Os fatos remontam a um episódio ocorrido meses atrás, quando a vítima sofreu uma queda e chegou a ser socorrida. Na época, a investigação apontou a possibilidade de que o genro tivesse provocado a queda, o que motivou a denúncia inicial por tentativa de feminicídio. A mulher permaneceu hospitalizada, mas acabou falecendo posteriormente.
Mais de três meses após a morte da vítima, o Ministério Público apresentou o aditamento à denúncia, sustentando que o falecimento estaria relacionado aos fatos investigados no início do inquérito. Com isso, a acusação foi reclassificada para feminicídio consumado.
A defesa, no entanto, contesta a nova tipificação.
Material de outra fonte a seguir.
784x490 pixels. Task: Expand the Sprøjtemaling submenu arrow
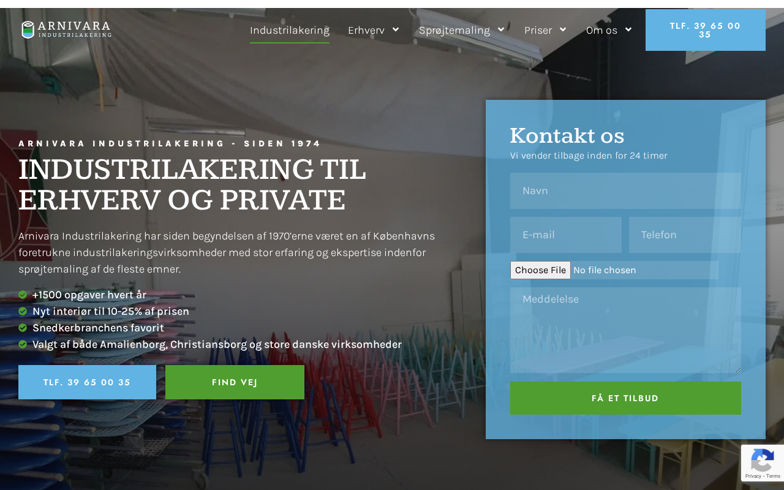[x=501, y=29]
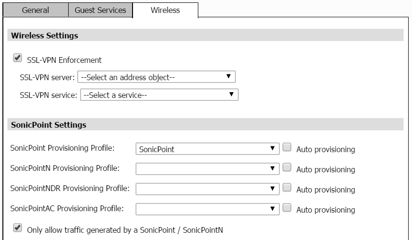The image size is (412, 240).
Task: Open the SSL-VPN service dropdown
Action: 159,95
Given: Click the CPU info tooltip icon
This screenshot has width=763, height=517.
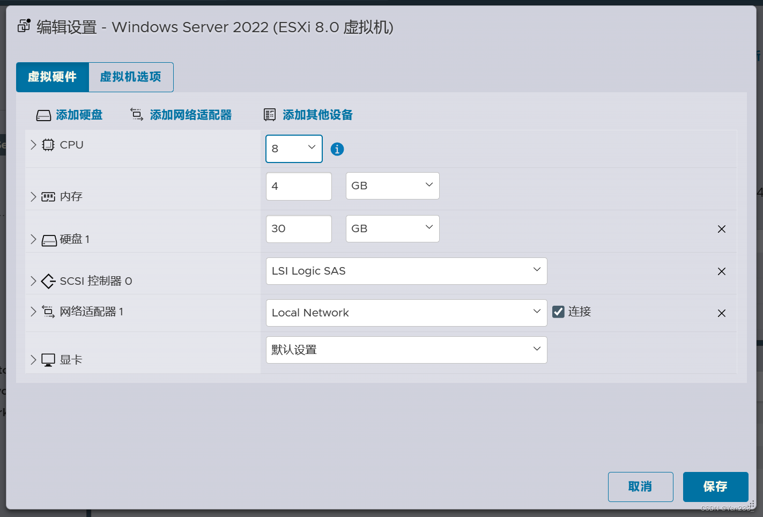Looking at the screenshot, I should (x=337, y=149).
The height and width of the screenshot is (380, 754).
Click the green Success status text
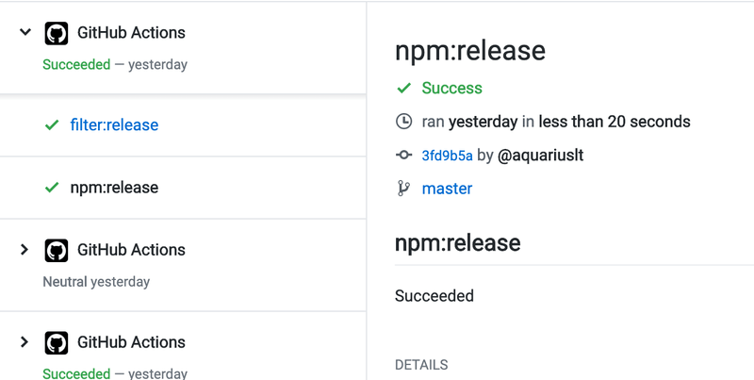pos(452,89)
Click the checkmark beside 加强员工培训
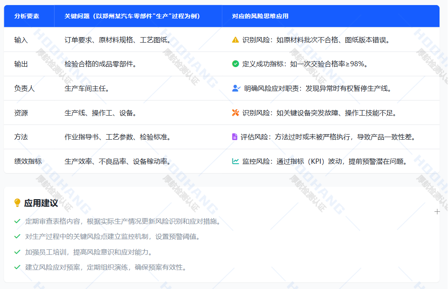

Os advogados Cláudio Filho e Fernando Madureira, que representam André Ferreira, afirmam que não há provas no processo que confirmem que a morte da vítima tenha sido consequência direta da queda atribuída ao acusado.
Segundo a defesa, a própria certidão de óbito, juntada aos autos, aponta outras causas para o falecimento, o que, na avaliação dos advogados, enfraquece a tese de que a morte tenha decorrido do episódio investigado. Eles também destacam que todas as provas existentes no processo são de natureza circunstancial.
Desde o início das investigações, André Ferreira sustenta que a queda da vítima foi um acidente, e não resultado de uma ação criminosa. A defesa afirma que pretende demonstrar essa versão durante o julgamento, reforçando que não houve intenção de provocar lesão ou morte.
O processo segue em tramitação no Judiciário. Caberá agora à Justiça analisar as provas apresentadas pela acusação e pela defesa para definir se houve, de fato, crime ou se a morte ocorreu por causas independentes do episódio inicialmente investigado.